▶ **Required work**:
Set down the lines below, exactly, starting at the one that contains "How do I perform: Click" and stopping at the last line, inclusive. Omit pictures.

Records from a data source
****************

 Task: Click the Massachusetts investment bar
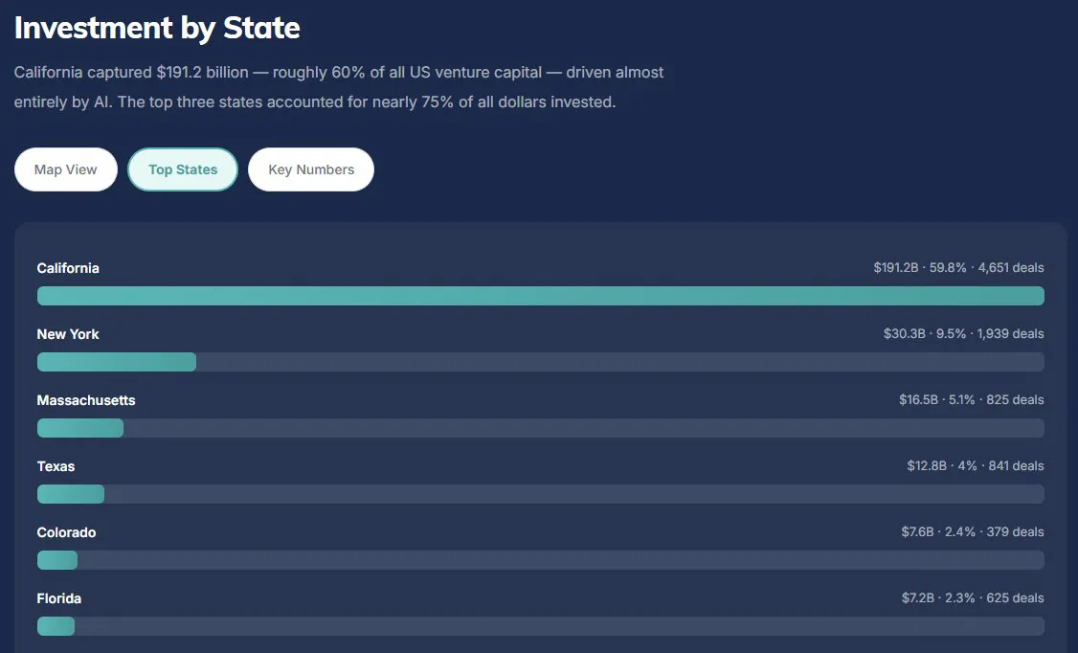click(x=540, y=428)
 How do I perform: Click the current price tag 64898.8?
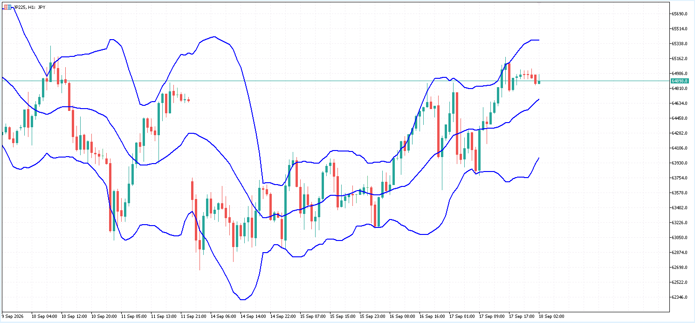(x=680, y=81)
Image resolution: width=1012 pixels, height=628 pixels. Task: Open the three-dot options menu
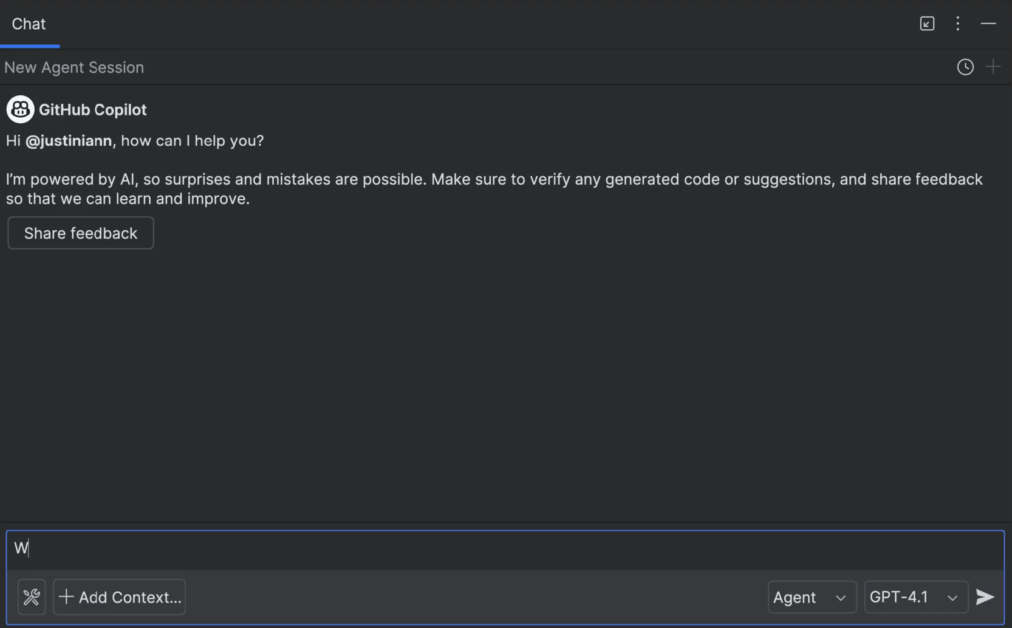point(957,24)
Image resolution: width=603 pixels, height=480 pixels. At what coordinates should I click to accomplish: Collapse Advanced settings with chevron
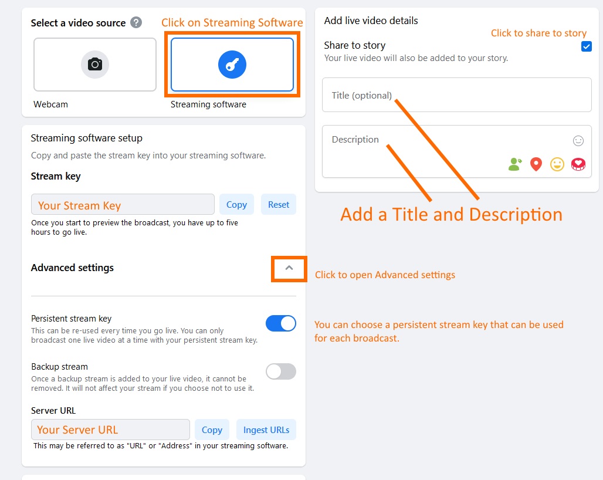click(289, 268)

****************

▶ **Answer section**:
 How do I perform: Click the current price tag 64898.8?
(x=680, y=81)
Image resolution: width=1012 pixels, height=628 pixels. Task: Open the three-dot options menu
point(957,24)
Image resolution: width=603 pixels, height=480 pixels. At what coordinates should I click to accomplish: Collapse Advanced settings with chevron
click(289, 268)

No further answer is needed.